** TASK REQUIREMENTS **
The data below is to be set down exactly.

** PROVIDED ENTRIES **
= = =

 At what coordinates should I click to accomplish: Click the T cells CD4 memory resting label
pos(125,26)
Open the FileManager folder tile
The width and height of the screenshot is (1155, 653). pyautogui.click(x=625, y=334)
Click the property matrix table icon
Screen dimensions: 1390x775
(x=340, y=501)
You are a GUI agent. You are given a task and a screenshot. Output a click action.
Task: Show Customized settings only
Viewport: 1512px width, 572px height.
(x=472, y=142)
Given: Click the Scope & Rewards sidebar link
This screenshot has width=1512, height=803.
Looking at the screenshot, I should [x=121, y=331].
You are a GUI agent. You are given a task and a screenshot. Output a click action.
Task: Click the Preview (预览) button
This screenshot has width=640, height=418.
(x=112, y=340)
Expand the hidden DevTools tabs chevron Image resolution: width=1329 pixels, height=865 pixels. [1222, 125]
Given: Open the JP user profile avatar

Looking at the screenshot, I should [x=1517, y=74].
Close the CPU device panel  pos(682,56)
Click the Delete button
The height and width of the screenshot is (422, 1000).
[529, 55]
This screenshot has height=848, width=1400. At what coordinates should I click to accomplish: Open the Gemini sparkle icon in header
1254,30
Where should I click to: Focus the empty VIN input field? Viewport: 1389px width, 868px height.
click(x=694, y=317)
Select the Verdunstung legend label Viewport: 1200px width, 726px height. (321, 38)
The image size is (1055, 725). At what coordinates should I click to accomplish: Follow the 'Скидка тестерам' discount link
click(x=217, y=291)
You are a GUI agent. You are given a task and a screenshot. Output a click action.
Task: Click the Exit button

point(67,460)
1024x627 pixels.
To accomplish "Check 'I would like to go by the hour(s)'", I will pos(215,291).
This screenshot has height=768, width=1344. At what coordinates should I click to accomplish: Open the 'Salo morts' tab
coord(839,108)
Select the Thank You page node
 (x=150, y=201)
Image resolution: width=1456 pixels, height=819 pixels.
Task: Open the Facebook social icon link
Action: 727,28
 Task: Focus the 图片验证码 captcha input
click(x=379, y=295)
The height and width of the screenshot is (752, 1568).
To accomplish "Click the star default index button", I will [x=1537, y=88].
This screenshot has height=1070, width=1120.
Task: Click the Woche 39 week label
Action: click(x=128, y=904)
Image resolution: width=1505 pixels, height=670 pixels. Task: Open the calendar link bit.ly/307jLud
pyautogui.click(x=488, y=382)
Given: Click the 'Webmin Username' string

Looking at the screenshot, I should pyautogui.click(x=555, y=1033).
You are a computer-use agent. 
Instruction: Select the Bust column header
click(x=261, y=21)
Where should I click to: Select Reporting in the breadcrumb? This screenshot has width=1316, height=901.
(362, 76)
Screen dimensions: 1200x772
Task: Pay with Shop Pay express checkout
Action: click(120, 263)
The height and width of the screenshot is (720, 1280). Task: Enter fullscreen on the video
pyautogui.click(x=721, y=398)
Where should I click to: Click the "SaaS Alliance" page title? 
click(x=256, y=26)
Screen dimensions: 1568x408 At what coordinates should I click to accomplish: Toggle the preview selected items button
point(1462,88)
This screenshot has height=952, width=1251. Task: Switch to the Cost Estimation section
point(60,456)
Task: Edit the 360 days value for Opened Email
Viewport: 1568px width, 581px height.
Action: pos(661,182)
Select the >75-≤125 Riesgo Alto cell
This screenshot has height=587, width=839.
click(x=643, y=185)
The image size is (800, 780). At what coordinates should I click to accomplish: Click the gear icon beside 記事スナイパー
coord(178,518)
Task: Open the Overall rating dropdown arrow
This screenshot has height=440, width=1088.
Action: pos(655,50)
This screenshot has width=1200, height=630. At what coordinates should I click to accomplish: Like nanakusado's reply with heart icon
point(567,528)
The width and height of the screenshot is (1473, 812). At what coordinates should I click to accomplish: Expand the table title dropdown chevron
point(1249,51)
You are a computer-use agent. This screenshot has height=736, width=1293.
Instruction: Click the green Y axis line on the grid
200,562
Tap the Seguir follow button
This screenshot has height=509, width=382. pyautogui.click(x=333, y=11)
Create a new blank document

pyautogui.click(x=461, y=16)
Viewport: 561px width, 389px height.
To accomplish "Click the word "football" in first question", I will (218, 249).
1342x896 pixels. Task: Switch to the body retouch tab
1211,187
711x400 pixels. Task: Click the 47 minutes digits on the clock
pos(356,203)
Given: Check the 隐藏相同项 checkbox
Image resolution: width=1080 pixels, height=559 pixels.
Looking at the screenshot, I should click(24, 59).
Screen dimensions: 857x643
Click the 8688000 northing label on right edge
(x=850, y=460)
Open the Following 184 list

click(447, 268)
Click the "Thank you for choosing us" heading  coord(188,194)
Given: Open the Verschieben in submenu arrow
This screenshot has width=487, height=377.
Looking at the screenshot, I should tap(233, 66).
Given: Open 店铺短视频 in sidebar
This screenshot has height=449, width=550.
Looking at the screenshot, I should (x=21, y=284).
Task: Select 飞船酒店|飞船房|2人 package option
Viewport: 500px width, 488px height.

= = =

** RESPONSE BOX **
 At what coordinates should I click to accomplish: Click the T cells CD4 memory resting label
pos(125,26)
Open the FileManager folder tile
The width and height of the screenshot is (1155, 653). pyautogui.click(x=625, y=334)
Click the property matrix table icon
Screen dimensions: 1390x775
(x=340, y=501)
You are a GUI agent. You are given a task and a screenshot. Output a click action.
Task: Show Customized settings only
Viewport: 1512px width, 572px height.
(x=472, y=142)
Given: Click the Scope & Rewards sidebar link
This screenshot has width=1512, height=803.
Looking at the screenshot, I should [x=121, y=331].
You are a GUI agent. You are given a task and a screenshot. Output a click action.
Task: Click the Preview (预览) button
This screenshot has width=640, height=418.
(x=112, y=340)
Expand the hidden DevTools tabs chevron Image resolution: width=1329 pixels, height=865 pixels. [1222, 125]
Given: Open the JP user profile avatar

Looking at the screenshot, I should [x=1517, y=74].
Close the CPU device panel  pos(682,56)
Click the Delete button
The height and width of the screenshot is (422, 1000).
[529, 55]
This screenshot has height=848, width=1400. At what coordinates should I click to accomplish: Open the Gemini sparkle icon in header
1254,30
Where should I click to: Focus the empty VIN input field? Viewport: 1389px width, 868px height.
click(x=694, y=317)
Select the Verdunstung legend label Viewport: 1200px width, 726px height. (321, 38)
The image size is (1055, 725). At what coordinates should I click to accomplish: Follow the 'Скидка тестерам' discount link
click(x=217, y=291)
You are a GUI agent. You are given a task and a screenshot. Output a click action.
Task: Click the Exit button

point(67,460)
1024x627 pixels.
To accomplish "Check 'I would like to go by the hour(s)'", I will pos(215,291).
This screenshot has height=768, width=1344. At what coordinates should I click to accomplish: Open the 'Salo morts' tab
coord(839,108)
Select the Thank You page node
 (x=150, y=201)
Image resolution: width=1456 pixels, height=819 pixels.
Task: Open the Facebook social icon link
Action: 727,28
 Task: Focus the 图片验证码 captcha input
click(x=379, y=295)
The height and width of the screenshot is (752, 1568).
To accomplish "Click the star default index button", I will [x=1537, y=88].
This screenshot has height=1070, width=1120.
Task: Click the Woche 39 week label
Action: click(x=128, y=904)
Image resolution: width=1505 pixels, height=670 pixels. Task: Open the calendar link bit.ly/307jLud
pyautogui.click(x=488, y=382)
Given: Click the 'Webmin Username' string

Looking at the screenshot, I should pyautogui.click(x=555, y=1033).
You are a computer-use agent. 
Instruction: Select the Bust column header
click(x=261, y=21)
Where should I click to: Select Reporting in the breadcrumb? This screenshot has width=1316, height=901.
(362, 76)
Screen dimensions: 1200x772
Task: Pay with Shop Pay express checkout
Action: click(120, 263)
The height and width of the screenshot is (720, 1280). Task: Enter fullscreen on the video
pyautogui.click(x=721, y=398)
Where should I click to: Click the "SaaS Alliance" page title? 
click(x=256, y=26)
Screen dimensions: 1568x408 At what coordinates should I click to accomplish: Toggle the preview selected items button
point(1462,88)
This screenshot has height=952, width=1251. Task: Switch to the Cost Estimation section
point(60,456)
Task: Edit the 360 days value for Opened Email
Viewport: 1568px width, 581px height.
Action: pos(661,182)
Select the >75-≤125 Riesgo Alto cell
This screenshot has height=587, width=839.
click(x=643, y=185)
The image size is (800, 780). At what coordinates should I click to accomplish: Click the gear icon beside 記事スナイパー
coord(178,518)
Task: Open the Overall rating dropdown arrow
This screenshot has height=440, width=1088.
Action: pos(655,50)
This screenshot has width=1200, height=630. At what coordinates should I click to accomplish: Like nanakusado's reply with heart icon
point(567,528)
The width and height of the screenshot is (1473, 812). At what coordinates should I click to accomplish: Expand the table title dropdown chevron
point(1249,51)
You are a computer-use agent. This screenshot has height=736, width=1293.
Instruction: Click the green Y axis line on the grid
200,562
Tap the Seguir follow button
This screenshot has height=509, width=382. pyautogui.click(x=333, y=11)
Create a new blank document

pyautogui.click(x=461, y=16)
Viewport: 561px width, 389px height.
To accomplish "Click the word "football" in first question", I will (218, 249).
1342x896 pixels. Task: Switch to the body retouch tab
1211,187
711x400 pixels. Task: Click the 47 minutes digits on the clock
pos(356,203)
Given: Check the 隐藏相同项 checkbox
Image resolution: width=1080 pixels, height=559 pixels.
Looking at the screenshot, I should click(24, 59).
Screen dimensions: 857x643
Click the 8688000 northing label on right edge
(x=850, y=460)
Open the Following 184 list

click(447, 268)
Click the "Thank you for choosing us" heading  coord(188,194)
Given: Open the Verschieben in submenu arrow
This screenshot has width=487, height=377.
Looking at the screenshot, I should tap(233, 66).
Given: Open 店铺短视频 in sidebar
This screenshot has height=449, width=550.
Looking at the screenshot, I should (x=21, y=284).
Task: Select 飞船酒店|飞船房|2人 package option
Viewport: 500px width, 488px height.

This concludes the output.